Chief Cabinet Secretary Yukio Edano was quoted by the Kyodo news agency as saying that the plant operator Tokyo Electric Power Co. confirmed that the blast did not damage the container of the No. 3 reactor and allayed fears that the blast may have caused a massive release of radioactive substance.

Edano said, the possibility is low that massive radioactive materials have spattered. Edano said the blast that blew away the roof and the walls of the building housing the container was similar to an explosion Saturday at another reactor of the same plant, after Friday’s magnitude 9.0 quake.

Other media reports said that the explosion was heard from 40 kilometers away. The top government spokesman said operations to pour sea water into the reactor to cool it down were continuing and the level of pressure in the container was stable.

Japan’s Nuclear and Industrial Safety Agency said wind was not blowing in the area and the radiation level had not significantly risen.

Meanwhile other reports say, the radiation at the plant’s premises today rose over the benchmark limit of 500 micro sievert per hour at two locations.

The hourly amounts are more than half the 1,000 micro sievert to which people are usually exposed in one year.

The seawater were being poured into the plant’s 1 and 3 reactors to help cool their cores, which are believed to have partially melted after part of the fuel rods were no longer covered by coolant water when levels fell following the quake.

Japan’s nuclear agency had earlier declared a state of emergency at another nuclear facility at Onagawa after excessive nuclear radiations were reported there.

Thousands of military personnel and civilians joined hands in a massive search and rescue operation.
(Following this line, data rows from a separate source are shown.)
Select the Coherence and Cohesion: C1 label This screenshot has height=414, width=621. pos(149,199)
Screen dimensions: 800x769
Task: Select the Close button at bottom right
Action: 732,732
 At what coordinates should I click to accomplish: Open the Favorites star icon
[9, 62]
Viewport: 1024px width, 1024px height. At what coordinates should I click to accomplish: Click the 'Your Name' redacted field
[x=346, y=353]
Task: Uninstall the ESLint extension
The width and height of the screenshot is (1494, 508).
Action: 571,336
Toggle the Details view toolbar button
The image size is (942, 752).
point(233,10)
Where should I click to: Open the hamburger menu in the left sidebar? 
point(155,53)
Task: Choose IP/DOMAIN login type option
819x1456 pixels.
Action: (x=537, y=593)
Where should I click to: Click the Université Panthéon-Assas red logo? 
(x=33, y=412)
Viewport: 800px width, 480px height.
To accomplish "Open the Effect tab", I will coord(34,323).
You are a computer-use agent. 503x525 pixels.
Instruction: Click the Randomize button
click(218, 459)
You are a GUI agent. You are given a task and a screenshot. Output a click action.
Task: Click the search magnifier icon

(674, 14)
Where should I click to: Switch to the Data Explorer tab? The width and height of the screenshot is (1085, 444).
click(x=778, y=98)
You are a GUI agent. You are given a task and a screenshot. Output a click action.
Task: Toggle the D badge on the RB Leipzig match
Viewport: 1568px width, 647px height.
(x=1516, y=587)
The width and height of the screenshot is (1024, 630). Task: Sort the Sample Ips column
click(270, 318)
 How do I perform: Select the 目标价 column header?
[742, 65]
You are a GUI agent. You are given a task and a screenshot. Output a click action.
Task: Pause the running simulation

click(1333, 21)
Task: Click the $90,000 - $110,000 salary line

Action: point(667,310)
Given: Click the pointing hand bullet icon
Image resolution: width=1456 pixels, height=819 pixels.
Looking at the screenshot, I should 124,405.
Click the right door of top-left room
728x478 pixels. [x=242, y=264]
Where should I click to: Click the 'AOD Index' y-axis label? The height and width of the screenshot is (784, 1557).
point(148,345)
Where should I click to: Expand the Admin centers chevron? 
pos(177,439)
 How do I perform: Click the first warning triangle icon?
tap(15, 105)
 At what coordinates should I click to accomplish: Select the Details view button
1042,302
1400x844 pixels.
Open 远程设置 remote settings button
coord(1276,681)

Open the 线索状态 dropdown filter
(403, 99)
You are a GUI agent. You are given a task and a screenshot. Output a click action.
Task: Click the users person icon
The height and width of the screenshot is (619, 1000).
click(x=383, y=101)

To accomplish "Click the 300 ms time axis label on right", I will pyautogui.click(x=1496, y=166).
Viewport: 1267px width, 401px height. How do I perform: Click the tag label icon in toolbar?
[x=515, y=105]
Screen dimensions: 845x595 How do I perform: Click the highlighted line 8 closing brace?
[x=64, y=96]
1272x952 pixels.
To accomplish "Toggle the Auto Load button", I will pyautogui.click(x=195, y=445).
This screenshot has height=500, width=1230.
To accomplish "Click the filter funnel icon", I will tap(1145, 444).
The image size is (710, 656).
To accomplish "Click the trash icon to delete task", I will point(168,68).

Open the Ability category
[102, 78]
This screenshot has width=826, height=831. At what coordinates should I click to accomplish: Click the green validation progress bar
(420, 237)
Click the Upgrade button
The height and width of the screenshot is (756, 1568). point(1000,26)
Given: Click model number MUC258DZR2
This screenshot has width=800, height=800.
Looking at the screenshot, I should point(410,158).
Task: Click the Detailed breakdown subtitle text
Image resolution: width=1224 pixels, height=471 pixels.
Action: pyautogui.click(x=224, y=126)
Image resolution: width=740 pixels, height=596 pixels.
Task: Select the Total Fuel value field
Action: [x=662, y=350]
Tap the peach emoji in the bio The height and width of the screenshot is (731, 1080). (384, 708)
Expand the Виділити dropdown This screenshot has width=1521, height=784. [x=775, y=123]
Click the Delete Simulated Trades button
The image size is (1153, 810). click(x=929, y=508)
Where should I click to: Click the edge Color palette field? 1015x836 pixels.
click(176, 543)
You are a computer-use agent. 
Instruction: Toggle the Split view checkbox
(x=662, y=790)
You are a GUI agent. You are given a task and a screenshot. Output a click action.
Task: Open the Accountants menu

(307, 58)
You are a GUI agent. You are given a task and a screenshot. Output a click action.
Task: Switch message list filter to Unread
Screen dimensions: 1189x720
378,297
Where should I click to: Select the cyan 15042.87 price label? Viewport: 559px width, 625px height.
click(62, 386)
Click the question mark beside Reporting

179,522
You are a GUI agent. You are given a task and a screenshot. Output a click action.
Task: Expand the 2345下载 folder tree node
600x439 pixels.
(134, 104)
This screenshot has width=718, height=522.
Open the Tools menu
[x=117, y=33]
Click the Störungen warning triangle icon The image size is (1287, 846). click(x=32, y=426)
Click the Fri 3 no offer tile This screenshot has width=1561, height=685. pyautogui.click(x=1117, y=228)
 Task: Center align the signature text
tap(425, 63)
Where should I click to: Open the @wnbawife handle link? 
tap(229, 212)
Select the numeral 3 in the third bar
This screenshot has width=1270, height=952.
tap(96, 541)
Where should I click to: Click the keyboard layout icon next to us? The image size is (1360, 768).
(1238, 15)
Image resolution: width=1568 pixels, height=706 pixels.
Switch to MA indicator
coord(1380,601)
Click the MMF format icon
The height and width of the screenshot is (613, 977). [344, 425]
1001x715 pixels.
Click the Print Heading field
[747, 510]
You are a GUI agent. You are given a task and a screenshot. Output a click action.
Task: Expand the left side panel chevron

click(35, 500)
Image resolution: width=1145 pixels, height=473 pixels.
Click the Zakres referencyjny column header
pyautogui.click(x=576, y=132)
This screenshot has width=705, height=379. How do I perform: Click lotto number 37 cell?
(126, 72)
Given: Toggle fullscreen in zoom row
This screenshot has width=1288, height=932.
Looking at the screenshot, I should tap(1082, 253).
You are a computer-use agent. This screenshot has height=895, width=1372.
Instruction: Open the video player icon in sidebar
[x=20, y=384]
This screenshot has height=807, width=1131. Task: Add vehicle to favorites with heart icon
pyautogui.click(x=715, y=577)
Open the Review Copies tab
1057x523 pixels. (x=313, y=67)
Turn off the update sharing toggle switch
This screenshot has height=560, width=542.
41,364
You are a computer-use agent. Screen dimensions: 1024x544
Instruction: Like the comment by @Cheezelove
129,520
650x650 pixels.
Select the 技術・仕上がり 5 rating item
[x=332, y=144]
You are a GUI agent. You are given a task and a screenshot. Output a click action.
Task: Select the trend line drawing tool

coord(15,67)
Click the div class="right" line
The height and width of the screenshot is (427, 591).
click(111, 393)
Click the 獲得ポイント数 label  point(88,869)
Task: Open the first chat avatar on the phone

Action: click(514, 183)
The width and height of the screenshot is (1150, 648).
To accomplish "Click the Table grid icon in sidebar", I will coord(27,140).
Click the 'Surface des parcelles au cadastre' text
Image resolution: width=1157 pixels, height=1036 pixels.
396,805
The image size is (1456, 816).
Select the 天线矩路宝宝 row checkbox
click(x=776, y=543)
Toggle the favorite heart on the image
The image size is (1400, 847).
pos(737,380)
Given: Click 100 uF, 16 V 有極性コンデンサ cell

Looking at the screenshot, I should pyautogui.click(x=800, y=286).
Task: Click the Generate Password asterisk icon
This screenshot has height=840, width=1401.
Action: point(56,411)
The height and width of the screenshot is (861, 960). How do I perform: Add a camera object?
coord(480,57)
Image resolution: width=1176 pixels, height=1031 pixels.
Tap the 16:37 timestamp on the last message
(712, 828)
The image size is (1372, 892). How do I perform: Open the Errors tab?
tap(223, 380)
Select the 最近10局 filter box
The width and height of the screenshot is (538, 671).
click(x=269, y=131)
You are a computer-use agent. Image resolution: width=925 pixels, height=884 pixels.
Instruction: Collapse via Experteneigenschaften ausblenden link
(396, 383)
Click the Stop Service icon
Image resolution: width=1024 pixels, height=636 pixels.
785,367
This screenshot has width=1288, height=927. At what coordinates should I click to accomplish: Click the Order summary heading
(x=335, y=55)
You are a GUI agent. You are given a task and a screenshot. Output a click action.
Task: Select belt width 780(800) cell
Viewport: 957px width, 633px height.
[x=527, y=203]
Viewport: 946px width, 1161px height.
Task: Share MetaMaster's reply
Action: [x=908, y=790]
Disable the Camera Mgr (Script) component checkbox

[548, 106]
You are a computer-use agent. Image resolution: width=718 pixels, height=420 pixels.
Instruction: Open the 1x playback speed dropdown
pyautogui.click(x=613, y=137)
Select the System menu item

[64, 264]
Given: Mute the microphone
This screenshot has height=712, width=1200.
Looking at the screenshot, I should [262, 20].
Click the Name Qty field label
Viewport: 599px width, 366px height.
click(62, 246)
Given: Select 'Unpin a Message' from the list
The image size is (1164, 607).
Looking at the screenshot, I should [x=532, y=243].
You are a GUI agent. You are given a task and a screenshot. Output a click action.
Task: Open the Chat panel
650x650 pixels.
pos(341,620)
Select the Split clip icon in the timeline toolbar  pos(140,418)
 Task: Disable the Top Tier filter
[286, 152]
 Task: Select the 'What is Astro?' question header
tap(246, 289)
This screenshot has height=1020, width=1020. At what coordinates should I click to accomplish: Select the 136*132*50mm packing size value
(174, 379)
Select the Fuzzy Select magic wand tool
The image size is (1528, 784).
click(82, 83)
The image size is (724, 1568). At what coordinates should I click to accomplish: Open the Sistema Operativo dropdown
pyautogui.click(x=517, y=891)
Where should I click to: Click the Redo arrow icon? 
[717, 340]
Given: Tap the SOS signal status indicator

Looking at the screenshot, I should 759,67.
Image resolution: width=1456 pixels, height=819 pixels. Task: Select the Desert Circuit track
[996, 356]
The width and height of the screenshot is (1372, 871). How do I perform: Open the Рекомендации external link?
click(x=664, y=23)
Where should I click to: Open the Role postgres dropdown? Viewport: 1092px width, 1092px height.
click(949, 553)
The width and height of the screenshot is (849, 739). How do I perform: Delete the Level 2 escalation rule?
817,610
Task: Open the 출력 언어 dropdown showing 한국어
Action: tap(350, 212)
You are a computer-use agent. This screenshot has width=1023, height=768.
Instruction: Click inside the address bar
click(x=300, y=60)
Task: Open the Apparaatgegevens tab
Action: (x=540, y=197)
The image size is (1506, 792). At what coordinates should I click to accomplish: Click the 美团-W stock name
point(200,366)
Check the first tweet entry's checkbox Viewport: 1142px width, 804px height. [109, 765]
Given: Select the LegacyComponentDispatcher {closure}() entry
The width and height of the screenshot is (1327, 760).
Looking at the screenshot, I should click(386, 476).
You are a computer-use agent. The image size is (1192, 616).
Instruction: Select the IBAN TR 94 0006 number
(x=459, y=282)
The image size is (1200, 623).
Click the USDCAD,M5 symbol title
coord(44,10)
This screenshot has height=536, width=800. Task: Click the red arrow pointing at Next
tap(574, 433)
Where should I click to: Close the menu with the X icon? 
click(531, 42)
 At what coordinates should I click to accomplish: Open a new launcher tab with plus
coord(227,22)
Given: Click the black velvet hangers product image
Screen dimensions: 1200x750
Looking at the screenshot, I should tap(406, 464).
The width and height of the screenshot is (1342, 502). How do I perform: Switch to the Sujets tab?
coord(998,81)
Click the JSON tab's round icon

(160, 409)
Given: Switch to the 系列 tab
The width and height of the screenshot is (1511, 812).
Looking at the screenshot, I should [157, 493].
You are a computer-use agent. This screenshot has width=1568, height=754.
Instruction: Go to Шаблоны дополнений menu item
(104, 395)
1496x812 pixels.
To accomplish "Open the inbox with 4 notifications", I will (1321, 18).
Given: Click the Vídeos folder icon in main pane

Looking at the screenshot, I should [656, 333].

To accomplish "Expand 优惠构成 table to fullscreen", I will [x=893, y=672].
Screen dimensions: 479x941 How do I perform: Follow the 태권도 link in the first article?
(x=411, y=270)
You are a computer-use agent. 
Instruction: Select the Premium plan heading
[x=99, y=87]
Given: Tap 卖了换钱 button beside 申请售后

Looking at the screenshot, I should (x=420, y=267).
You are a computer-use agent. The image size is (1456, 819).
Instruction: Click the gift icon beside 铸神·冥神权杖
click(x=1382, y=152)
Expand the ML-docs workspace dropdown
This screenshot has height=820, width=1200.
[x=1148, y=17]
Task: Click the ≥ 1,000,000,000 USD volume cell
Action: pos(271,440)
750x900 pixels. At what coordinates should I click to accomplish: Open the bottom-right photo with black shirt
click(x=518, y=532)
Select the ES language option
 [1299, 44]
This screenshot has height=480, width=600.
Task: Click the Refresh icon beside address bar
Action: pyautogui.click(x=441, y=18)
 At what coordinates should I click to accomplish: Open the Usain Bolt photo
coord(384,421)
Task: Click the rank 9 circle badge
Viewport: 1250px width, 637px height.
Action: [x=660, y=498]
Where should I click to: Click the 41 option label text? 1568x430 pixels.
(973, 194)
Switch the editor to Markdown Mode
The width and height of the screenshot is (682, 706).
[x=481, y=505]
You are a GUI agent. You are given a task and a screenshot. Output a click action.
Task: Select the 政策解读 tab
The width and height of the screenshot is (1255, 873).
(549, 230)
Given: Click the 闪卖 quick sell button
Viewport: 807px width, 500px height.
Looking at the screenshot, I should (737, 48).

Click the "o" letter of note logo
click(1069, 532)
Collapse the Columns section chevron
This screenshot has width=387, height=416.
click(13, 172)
Over 1 lakh 80 thousand people have been evacuated from a 20 kms radius from the nuke plant joining over 3.5 lakhs who have already moved out.

The International Atomic Energy Agency is helping the Japanese authorities and monitoring the situation.

UN atomic watchdog IAEA said, radiation levels at the quake-damaged Fukushima nuclear plant are normal. It said in a statement that radiation dose rate measurements observed at four locations around the plant’s perimeter over a 16-hour period on March 13 are all normal.